The VES extractor 12 reads a PS packet and splits it into two smaller chunks, a chunk containing the VES bytes of the video stream and a chunk with all other data, e.g. PS header, Packetised Elementary Stream (PES) header, audio bytes, video bytes of other PIDs etc. The chunk 20 containing the VES bytes is split in sub-chunks of at most 184 bytes. A sub-chunk will never cross a PES or pack boundary.
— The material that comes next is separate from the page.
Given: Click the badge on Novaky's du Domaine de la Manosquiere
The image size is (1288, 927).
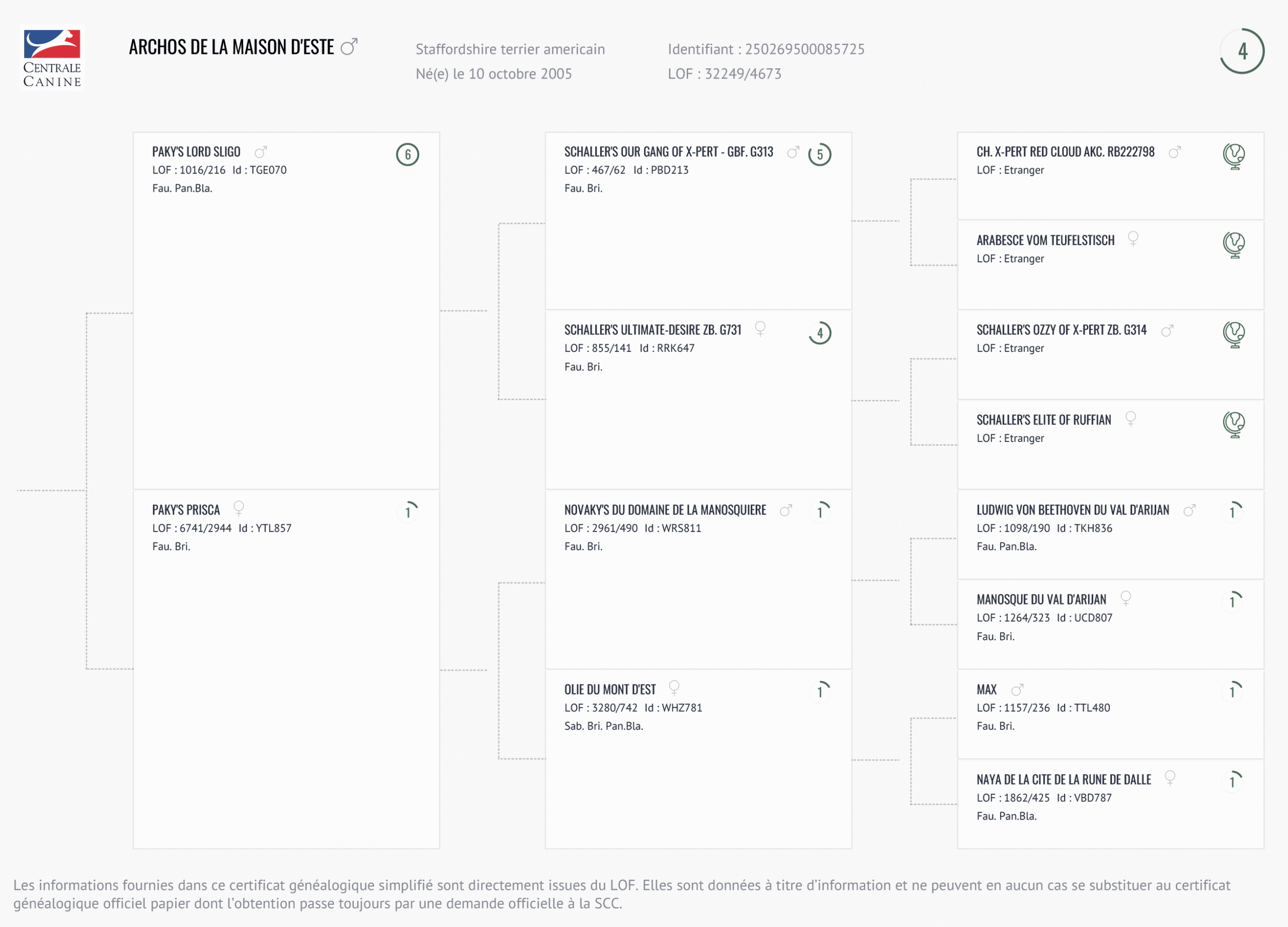Looking at the screenshot, I should coord(820,512).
These sub-chunks are offered to the unaltered packet remarker 14.

The TS reconstructor 16 needs to be replaced by a PS reconstructor, which recombines the sub-chunks to build a valid PS stream.

The method of watermarking compressed data streams advantageously provides a solution to avoid the high cost of a large memory or computational cost that would otherwise result.
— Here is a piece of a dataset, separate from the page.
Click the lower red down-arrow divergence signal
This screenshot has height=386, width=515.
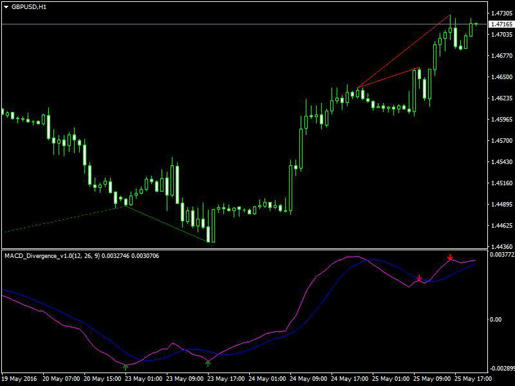(x=419, y=278)
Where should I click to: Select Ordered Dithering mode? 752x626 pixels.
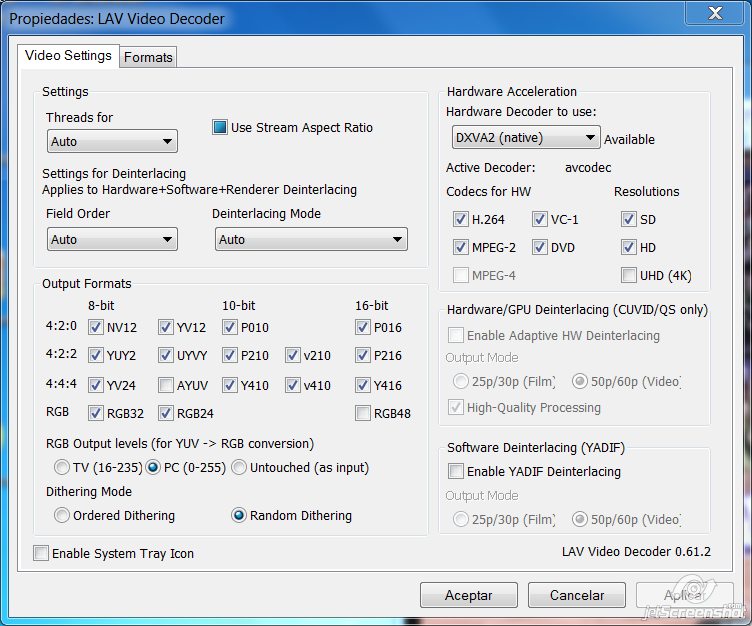(x=62, y=516)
The reader's attention is directed to all papers and documents which are filed concurrently with or previous to this specification in connection with this application and which are open to public inspection with this specification, and the contents of all such papers and documents are incorporated herein by reference.

All of the features disclosed in this specification (including any accompanying claims, abstract and drawings), and/or all of the steps of any method or process so disclosed, may be combined in any combination, except combinations where at least some of such features and/or steps are mutually exclusive.

Each feature disclosed in this specification (including any accompanying claims, abstract and drawings), may be replaced by alternative features serving the same, equivalent or similar purpose, unless expressly stated otherwise. Thus, unless expressly stated otherwise, each feature disclosed is one example only of a generic series of equivalent or similar features.

The invention is not restricted to the details of the foregoing embodiment(s). The invention extends to any novel one, or any novel combination, of the features disclosed in this specification (including any accompanying claims, abstract and drawings), or to any novel one, or any novel combination, of the steps of any method or process so disclosed.

The invention can be summarized as follows. Method and arrangement for water(re)marking a compressed video signal by modifying selected DCT coefficients. To avoid that the bitrate is thereby reduced too much, selected variable-length codewords are represented by escape codes. In order to avoid that ESC codes increase the bitrate too much (an ESC code is 7-21 bits longer than the corresponding VLC word), the bitrate is controlled in units of small data chunks. While a VLC is processed, a table is filled with candidate ESC codes. The bitrate controller tries to make the difference between original and processed data chunks zero by re-encoding one VLC into an appropriate ESC code.